Using data from the VA Clinical Assessment Reporting and Tracking program, the researchers evaluated consecutive patients undergoing coronary angiography at 79 VA cath labs from 2007 to 2013. They identified 111,273 patients with obstructive CAD, 29,399 (26.4%) of whom had at least one CTO.
Elective CTO PCI was performed in 2,394 (8.1%) of the patients with at least one CTO. The researchers reported that 42.4% of treated CTOs were in the right coronary artery distribution, 23.5% in the left anterior descending coronary artery and 15.9% in the left circumflex coronary artery. The average lesion length was 20 mm.

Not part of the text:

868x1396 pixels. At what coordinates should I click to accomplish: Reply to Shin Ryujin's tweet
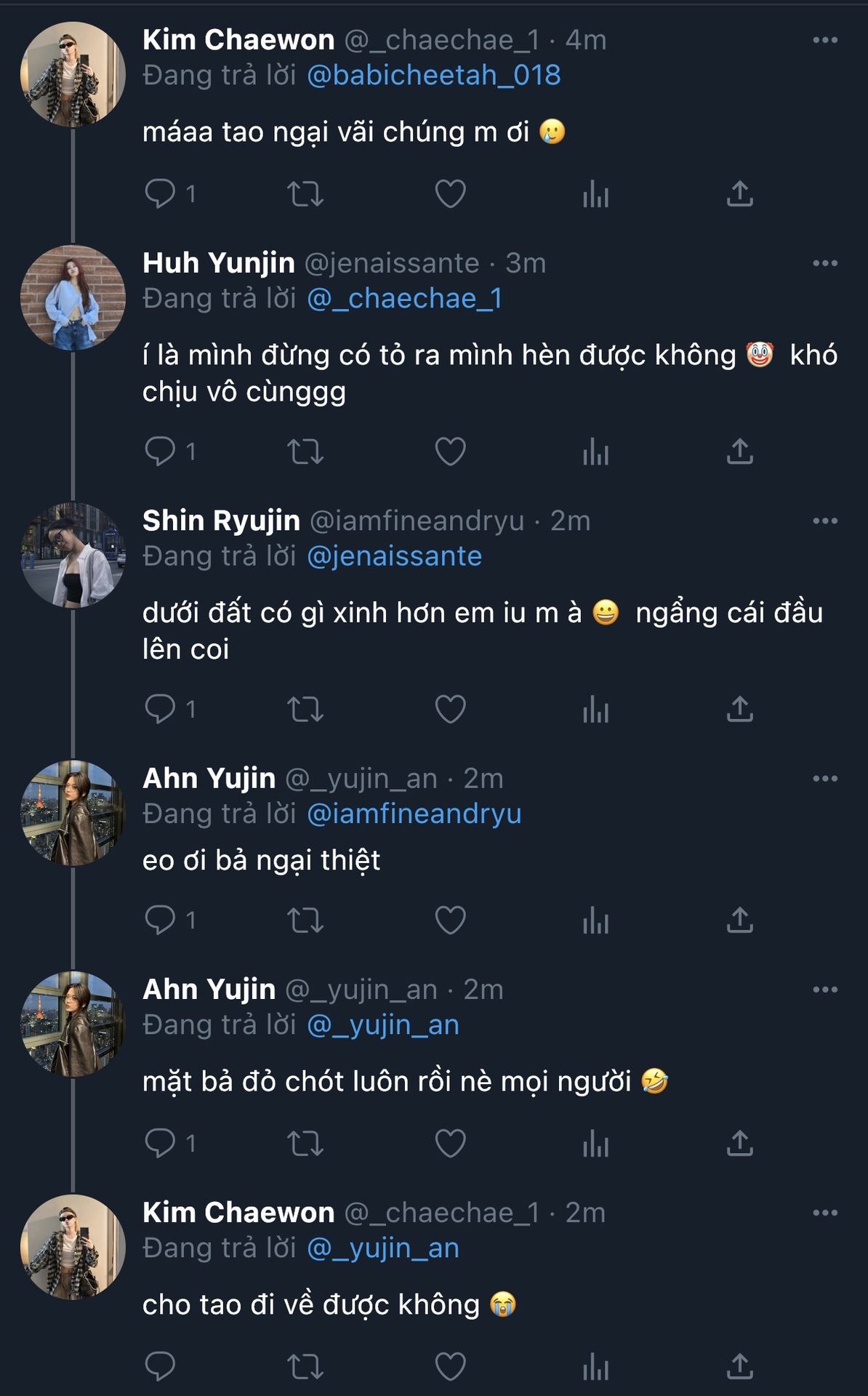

The rate of overall procedural success was 79.7%, according to the data, with a slightly higher technical success rate of 79.8%. In successful procedures, 80.8% involved drug-eluting stents and 27.8% required two or more stents. Periprocedural complications occurred more often in patients with unsuccessfully treated lesions (7.5% vs. 3.5%), including dissections and perforations.
The likelihood of successful CTO PCI increased during the study period (OR = 1.08; 95% CI, 1.01-1.16) but decreased with increasing numbers of CTOs treated (OR = 0.55; 95% CI, 0.38-0.81). The odds of a successful procedure were also lower among black patients compared with white patients (OR = 0.68; 95% CI, 0.5-0.92).
After adjustment for baseline characteristics, successful CTO PCI vs. unsuccessful CTO PCI was linked to a decreased risk for mortality (HR = 0.67; 95% CI, 0.47-0.95) and a decreased risk for CABG (HR = 0.14; 95% CI, 0.08-0.24) after 2 years. Risk for hospitalization for MI did not differ significantly between successful and unsuccessful procedures (HR = 0.89; 95% CI, 0.58-1.36).
“These results are consistent with prior studies suggesting improved survival with successful CTO PCI procedures. However, these findings need to be validated in prospective randomized control trials,” the researchers wrote.
In an accompanying editorial, J. Aaron Grantham, MD, of the University of Missouri Kansas City and Saint Luke’s Mid America Heart Institute, noted that the size of the study population lends strength to its data, but not all clinicians would consider changing clinical practice based on the results.
“[The findings] provide the CTO PCI ‘believers’ with further reassurances that treating asymptomatic CTO patients with PCI might provide some benefits. Unfortunately, for the ‘nonbelievers,’ who might also call themselves ‘evidence-based’ clinicians, yet another retrospective, confounded analysis, no matter how big, is not better,” Grantham wrote.
Only appropriately powered randomized trials will provide definitive data on the potential survival benefit of CTO PCI, according to Grantham.
“Until then, ‘believers’ should explain to their patients the limited evidence that exists, and ‘nonbelievers’ will likely tell their patients that ‘no evidence exists’ to support PCI as a therapeutic option for asymptomatic patients with CTOs,” he wrote. – by Melissa Foster
Disclosure: The researchers report no relevant financial disclosures. Grantham reports receiving speaking fees and honoraria from Abbott Vascular, Asahi Intecc, Boston Scientific and St. Jude Medical; institutional research grant support from Boston Scientific; institutional educational grant support from Abbott Vascular, Asahi Intecc, Boston Scientific and Vascular Solutions; and being a part-time employee of Corindus Vascular Robotics.